Cuando los que deciden cuándo y qué tenemos que consumir tuvieron a bien hacernos llegar el soporte digital, yo no tuve ningún reparo en renunciar al vinilo y deshacerme de mis cintas de casete y VHS. Todo lo que sea ahorrar espacio está bien. En lo referente a la música, a los melómanos puristas siempre nos quedará la nostalgia del tocadiscos, no como lo de rebobinar en un sentido o en otro con un bolígrafo, que era de retrasados.
El otro día me comentaba un ser de tez morena y nariz aguileña, que la mejor música que existe es aquella con la que haces el amor. Yo le dije que eso era una cursilería trasnochada propia de un adicto al flamenco rumbero o como cojones se llame y que —por aquello de llevarle la contraria— la mejor música es aquella con la que lloras. Él replicó que en mi caso es verdad: o lloras o te cortas las venas directamente. Ahí el muy cabrón estuvo bien de reflejos, y eso que tiene un careto de alelado más acentuado que el del vampiro de la saga Crepúsculo (2008).
Pero no hace mucho experimenté la emoción musical que provoca el llanto.

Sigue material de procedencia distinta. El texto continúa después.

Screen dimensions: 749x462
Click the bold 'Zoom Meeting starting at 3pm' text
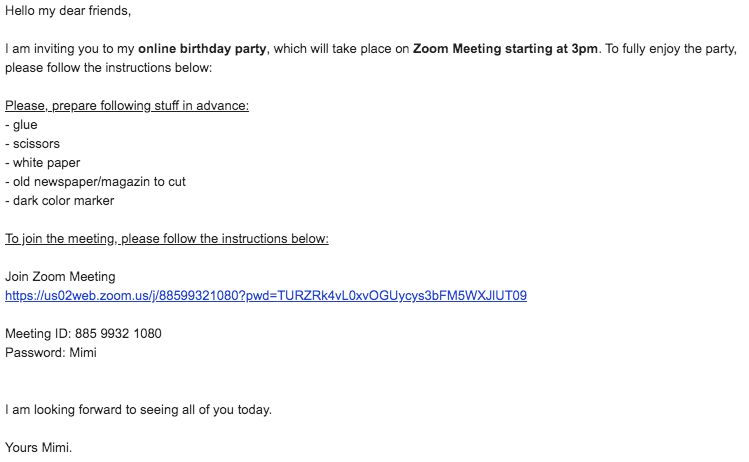(x=505, y=49)
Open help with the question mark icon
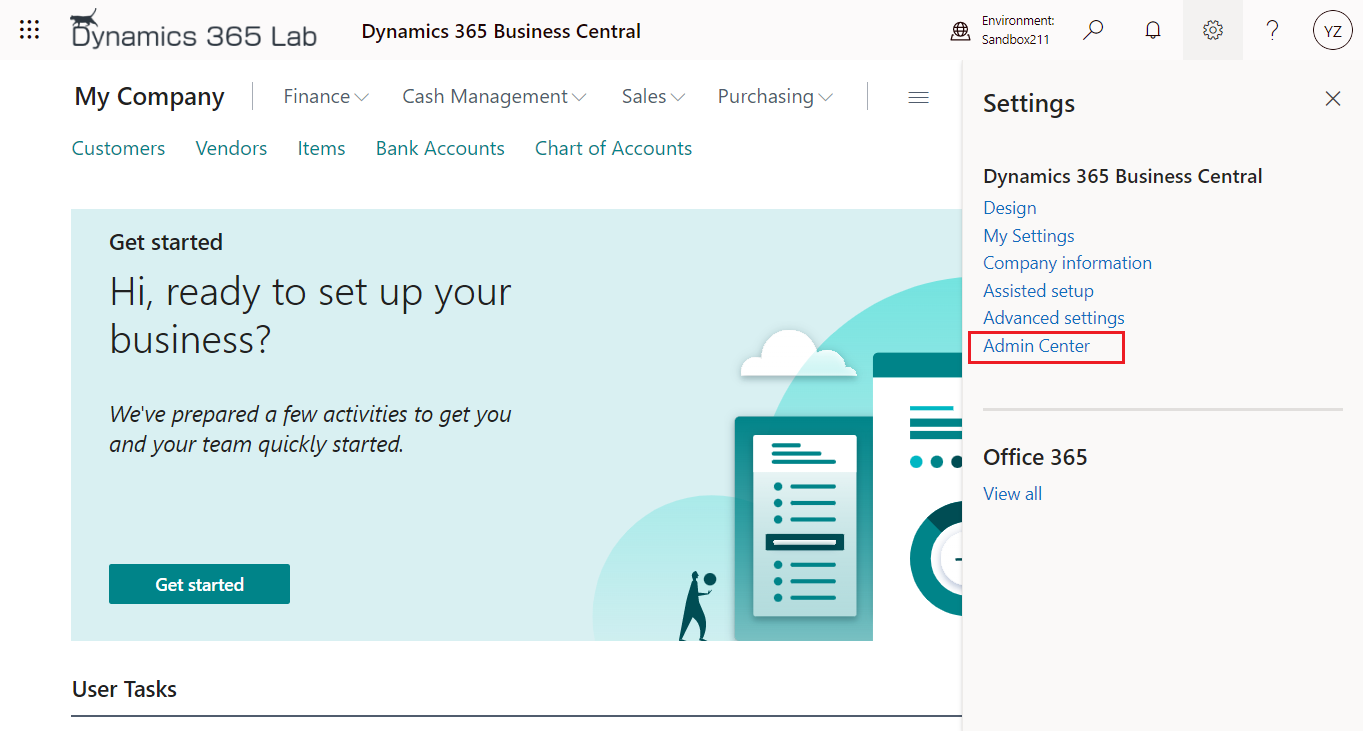Viewport: 1363px width, 731px height. tap(1272, 30)
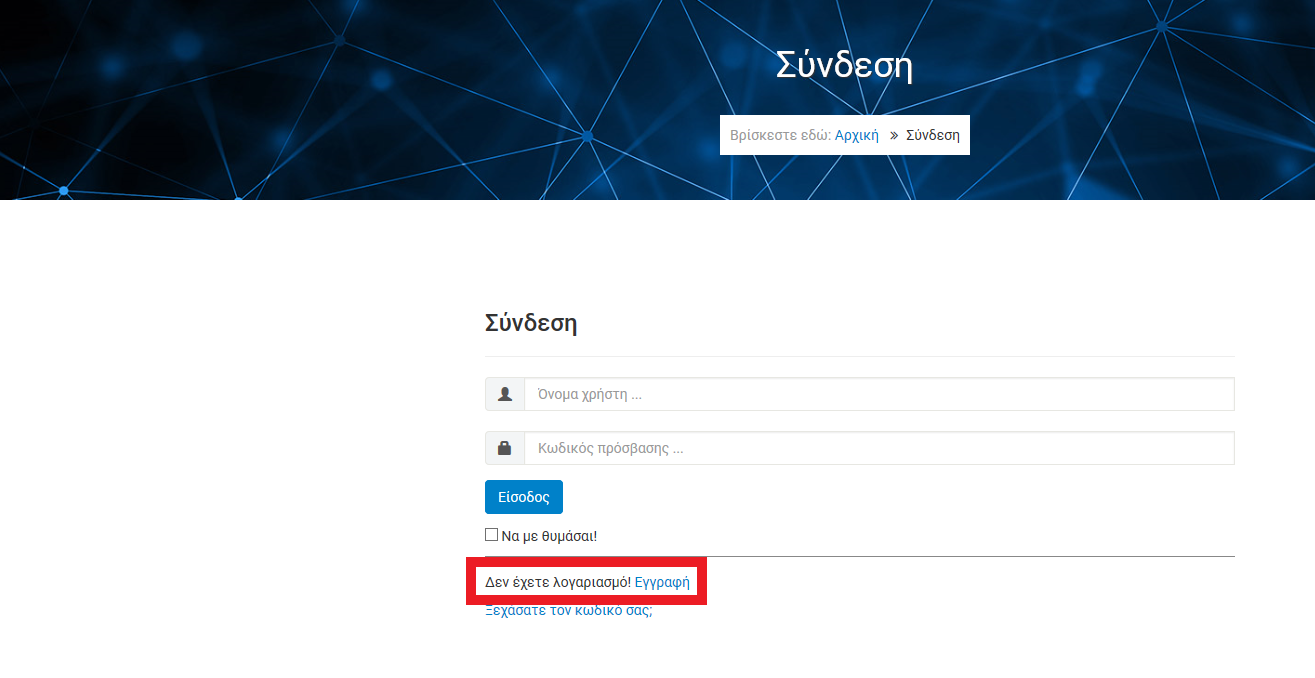Follow the Ξεχάσατε τον κωδικό σας link
The width and height of the screenshot is (1315, 678).
[x=568, y=611]
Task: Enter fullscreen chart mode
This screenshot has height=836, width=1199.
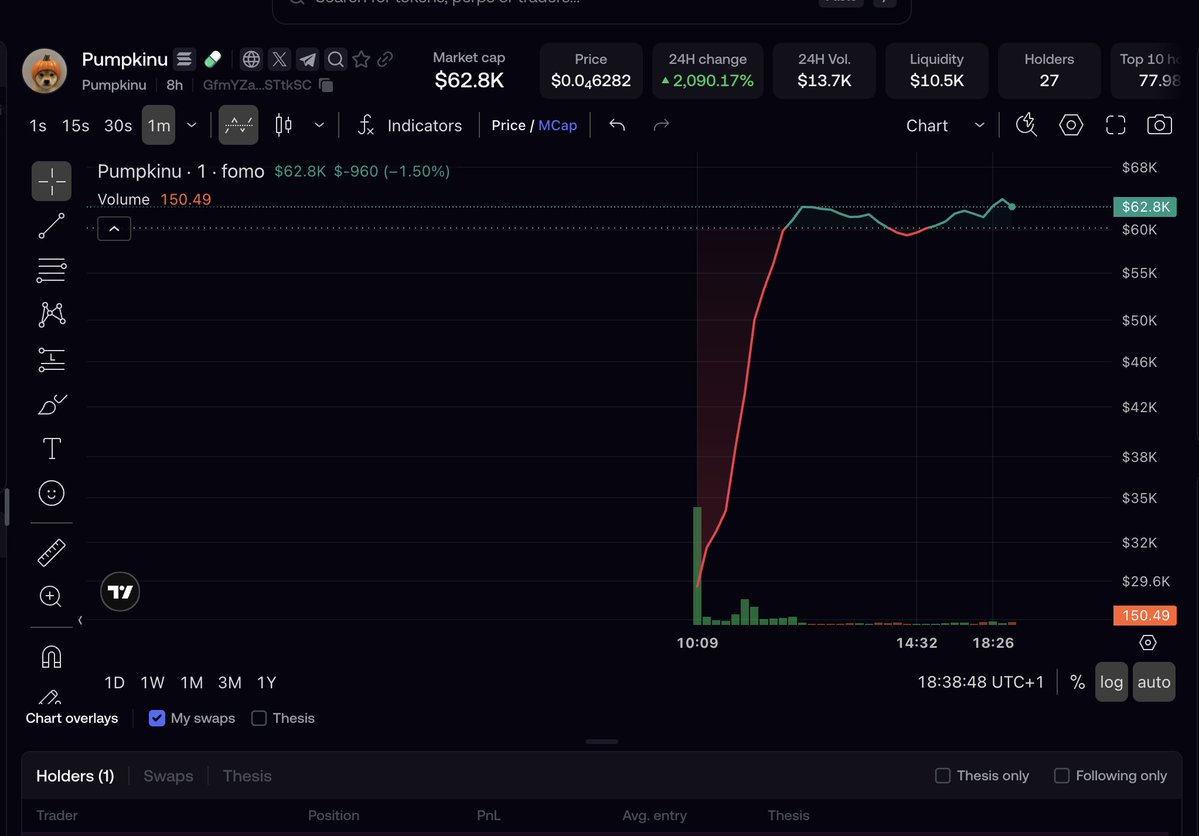Action: click(1116, 125)
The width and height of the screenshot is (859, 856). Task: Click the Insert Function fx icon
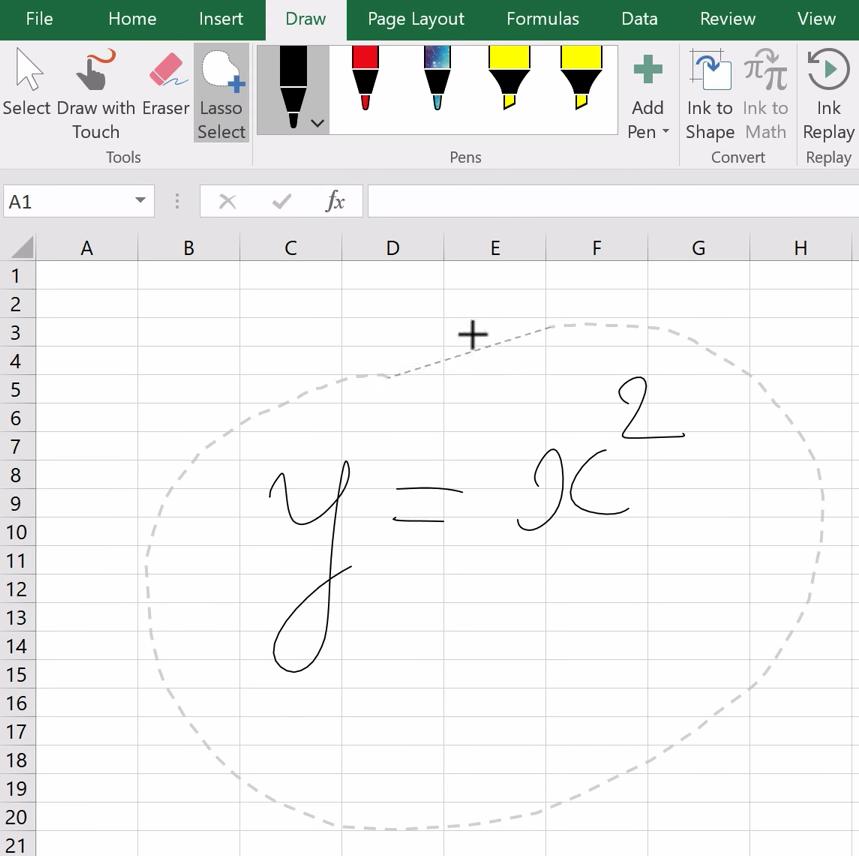click(335, 201)
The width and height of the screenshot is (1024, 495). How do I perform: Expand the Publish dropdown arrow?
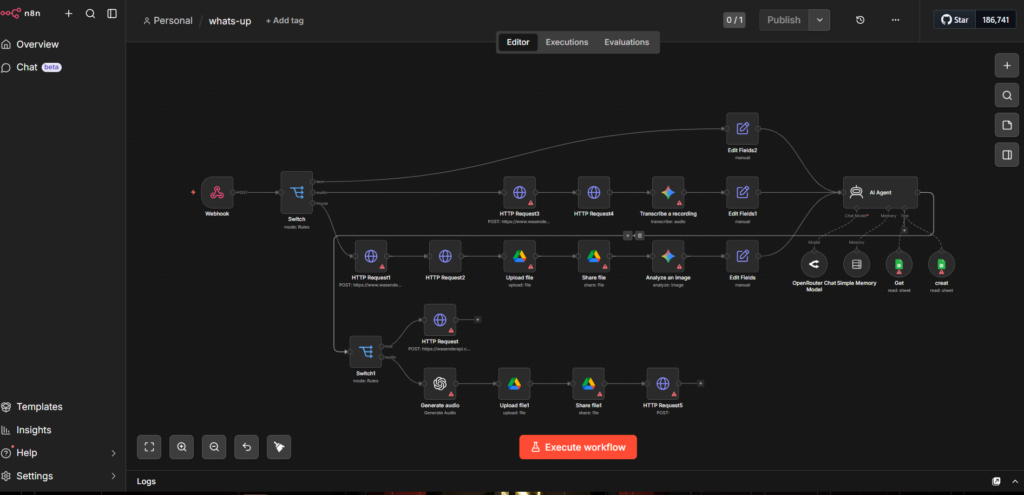click(820, 20)
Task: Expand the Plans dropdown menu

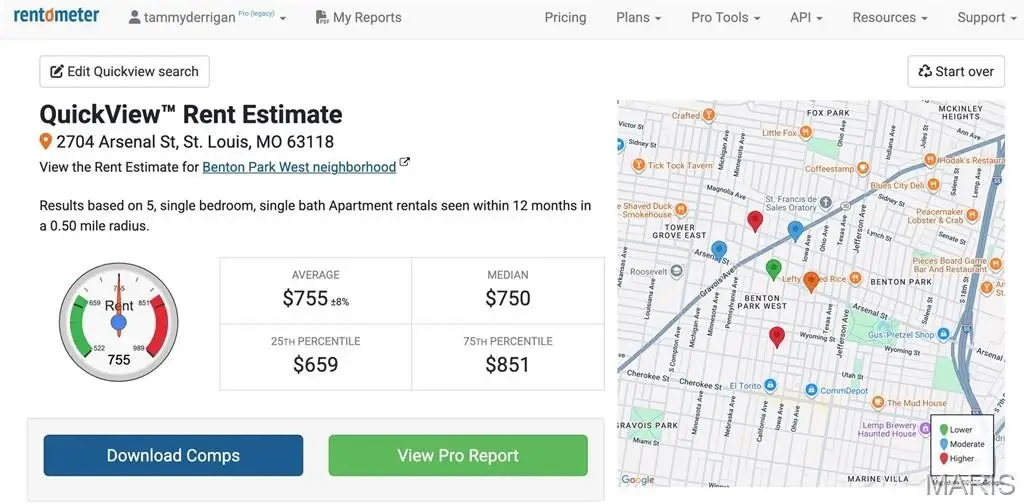Action: pos(638,18)
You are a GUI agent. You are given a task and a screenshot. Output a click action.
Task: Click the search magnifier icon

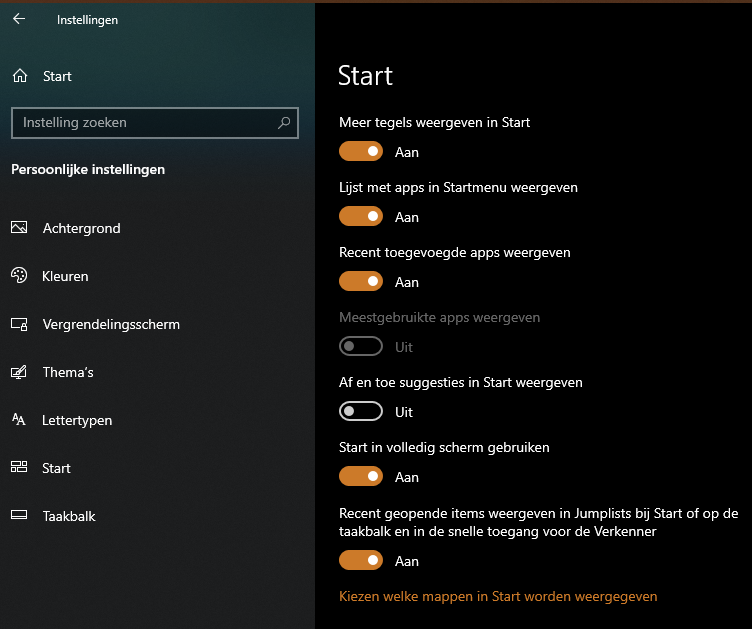284,123
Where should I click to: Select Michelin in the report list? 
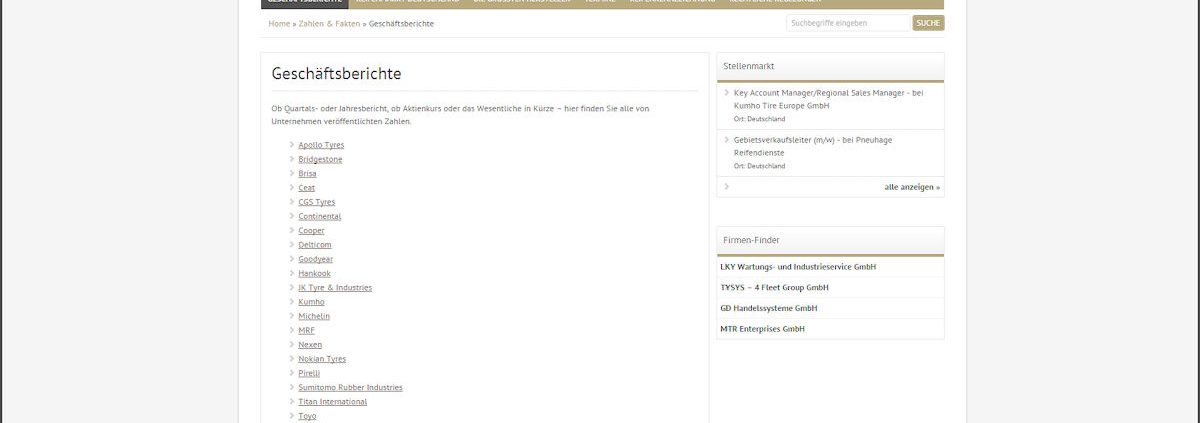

Estaba en el cuarto de baño ante la taza abierta del inodoro. Sin venir a cuento, empezó a moquearme la nariz y las lagrimas se agolparon nublándome la vista hasta derramarse, cuantiosas. Os aseguro que no había nadie en las proximidades troceando cebolla. Entraban cálidos haces de luz a través de las estrechas franjas de la persiana que, dirección al suelo, incidían en la fluidez de mi meada, larga e ininterrumpida, produciendo una cantarina musicalidad al contacto con el agua, que mezclada con las evocadoras melodías de Cadaveric Incubator of Endoparasites, fluctuando desde el comedor ejecutadas por la maestría innegable de Carcass, dotaban aquella conmovedora conjunción de momentos en algo mágico e inusualmente poético.
¡Qué sabrán esos putos calorros de la sensibilidad y belleza intrínseca del grindcore!